A paper led by Stephane Le Mouelic from the French National Center for Scientific Research (CNRS) at the University of Nantes highlights the kind of seasonal changes that occur at Titan with a set of the best looks yet at the vast north polar cloud.
A newly published selection of images — made from data collected by Cassini’s visual and infrared mapping spectrometer over five years — shows how the cloud thinned out and retreated as winter turned to spring in the northern hemisphere.
Cassini first detected the cloud, which scientists think is composed of ethane, shortly after its arrival in the Saturn system in 2004. The first really good opportunity for the spectrometer to observe the half-lit north pole occurred December 2006. At that time, the cloud appeared to cover the north pole completely down to about 55° north latitude. But in the 2009 images, the cloud cover had so many gaps that it unveiled to Cassini’s view the hydrocarbon sea known as Kraken Mare and surrounding lakes.
“Snapshot by snapshot, these images give Cassini scientists concrete evidence that Titan’s atmosphere changes with the seasons,” said Le Mouelic. “We can’t wait to see more of the surface, in particular in the northern land of lakes and seas.”
In data gathered by Cassini’s composite infrared mapping spectrometer to analyze temperatures on Titan’s surface, not only did scientists see seasonal change on Titan, but they also saw day-to-night surface temperature changes for the first time. The paper, led by Valeria Cottini from Goddard, used data collected at a wavelength that penetrated through Titan’s thick haze to see the moon’s surface. Like Earth, the surface temperature of Titan, which is usually a chilly –288° Fahrenheit (–178° Celsius), was significantly warmer in the late afternoon than around dawn.
“While the temperature difference — 1.5 kelvins — is smaller than what we’re used to on Earth, the finding still shows that Titan’s surface behaves in ways familiar to us earthlings,” Cottini said. “We now see how the long Titan day (about 16 Earth days) reveals itself through the clouds.”
A paper by Dominic Fortes, an outside researcher based at University College London, England, addresses the long-standing mystery of the structure of Titan’s interior and its relationship to the strikingly Earth-like range of geologic features seen on the surface.
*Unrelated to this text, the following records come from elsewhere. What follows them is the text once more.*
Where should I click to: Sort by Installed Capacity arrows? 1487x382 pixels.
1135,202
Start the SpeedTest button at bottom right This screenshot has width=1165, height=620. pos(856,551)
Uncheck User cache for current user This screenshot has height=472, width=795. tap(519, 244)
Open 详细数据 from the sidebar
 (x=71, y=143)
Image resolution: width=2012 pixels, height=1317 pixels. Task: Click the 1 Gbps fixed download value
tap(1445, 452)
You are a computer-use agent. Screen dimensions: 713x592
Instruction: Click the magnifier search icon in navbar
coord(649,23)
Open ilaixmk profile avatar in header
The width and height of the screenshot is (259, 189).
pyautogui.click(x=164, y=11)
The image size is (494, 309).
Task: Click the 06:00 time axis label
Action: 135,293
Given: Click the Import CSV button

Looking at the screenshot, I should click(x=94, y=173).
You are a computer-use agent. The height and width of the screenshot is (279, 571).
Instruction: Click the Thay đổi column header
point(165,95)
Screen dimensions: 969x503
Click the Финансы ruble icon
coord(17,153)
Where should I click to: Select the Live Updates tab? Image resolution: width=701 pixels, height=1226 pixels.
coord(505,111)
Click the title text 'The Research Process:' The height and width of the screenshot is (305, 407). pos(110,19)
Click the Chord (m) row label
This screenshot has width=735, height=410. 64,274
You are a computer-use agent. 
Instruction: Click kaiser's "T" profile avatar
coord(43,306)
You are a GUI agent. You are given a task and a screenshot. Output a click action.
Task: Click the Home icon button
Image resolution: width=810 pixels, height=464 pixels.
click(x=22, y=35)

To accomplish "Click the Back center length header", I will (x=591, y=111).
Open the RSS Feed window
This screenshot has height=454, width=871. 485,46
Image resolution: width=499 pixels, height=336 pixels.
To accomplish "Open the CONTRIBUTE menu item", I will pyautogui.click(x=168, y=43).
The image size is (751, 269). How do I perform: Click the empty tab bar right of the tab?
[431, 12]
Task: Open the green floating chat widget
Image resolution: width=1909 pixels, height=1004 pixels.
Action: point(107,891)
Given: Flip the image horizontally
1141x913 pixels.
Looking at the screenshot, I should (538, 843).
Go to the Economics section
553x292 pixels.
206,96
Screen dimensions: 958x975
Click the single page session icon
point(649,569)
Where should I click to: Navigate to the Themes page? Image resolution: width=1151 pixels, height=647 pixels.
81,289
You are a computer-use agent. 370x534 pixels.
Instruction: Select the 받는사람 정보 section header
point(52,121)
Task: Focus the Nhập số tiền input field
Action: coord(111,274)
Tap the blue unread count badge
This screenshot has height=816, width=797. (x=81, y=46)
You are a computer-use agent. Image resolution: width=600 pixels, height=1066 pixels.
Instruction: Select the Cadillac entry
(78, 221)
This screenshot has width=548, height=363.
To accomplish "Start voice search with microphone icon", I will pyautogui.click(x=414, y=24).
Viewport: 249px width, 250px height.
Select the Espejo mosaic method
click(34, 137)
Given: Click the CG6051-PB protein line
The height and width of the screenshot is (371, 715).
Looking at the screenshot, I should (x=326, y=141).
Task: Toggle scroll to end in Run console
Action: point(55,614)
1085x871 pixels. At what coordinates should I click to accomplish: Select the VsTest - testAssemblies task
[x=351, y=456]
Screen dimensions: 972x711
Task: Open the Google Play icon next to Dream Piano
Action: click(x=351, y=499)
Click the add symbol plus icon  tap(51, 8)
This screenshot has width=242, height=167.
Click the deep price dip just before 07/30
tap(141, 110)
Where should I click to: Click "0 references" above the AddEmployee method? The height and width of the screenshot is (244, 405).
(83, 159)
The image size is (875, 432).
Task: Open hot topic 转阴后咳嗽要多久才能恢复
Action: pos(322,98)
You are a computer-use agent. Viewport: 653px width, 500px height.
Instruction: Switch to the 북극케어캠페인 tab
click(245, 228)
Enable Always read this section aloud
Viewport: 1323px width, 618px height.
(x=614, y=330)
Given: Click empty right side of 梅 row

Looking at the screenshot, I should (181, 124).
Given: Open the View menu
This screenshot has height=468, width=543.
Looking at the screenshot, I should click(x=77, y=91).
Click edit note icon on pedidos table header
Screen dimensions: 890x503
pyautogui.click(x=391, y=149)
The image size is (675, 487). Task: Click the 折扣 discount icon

Fortes constructed an array of models of Titan’s interior and compared these with newly acquired data from Cassini’s radio science experiment.
The work shows the moon’s interior is partly or possibly even fully differentiated. This means that the core is denser than outer parts of the moon, although less dense than expected. This may be because the core still contains a large amount of ice or because the rocks have reacted with water to form low-density minerals.
Earth and other terrestrial planets are fully differentiated and have a dense iron core. Fortes’ model, however, rules out a metallic core inside Titan and agrees with Cassini magnetometer data that suggest a relatively cool and wet rocky interior. The new model also highlights the difficulty in explaining the presence of important gases in Titan’s atmosphere, such as methane and argon-40, because they do not appear to be able to escape from the core.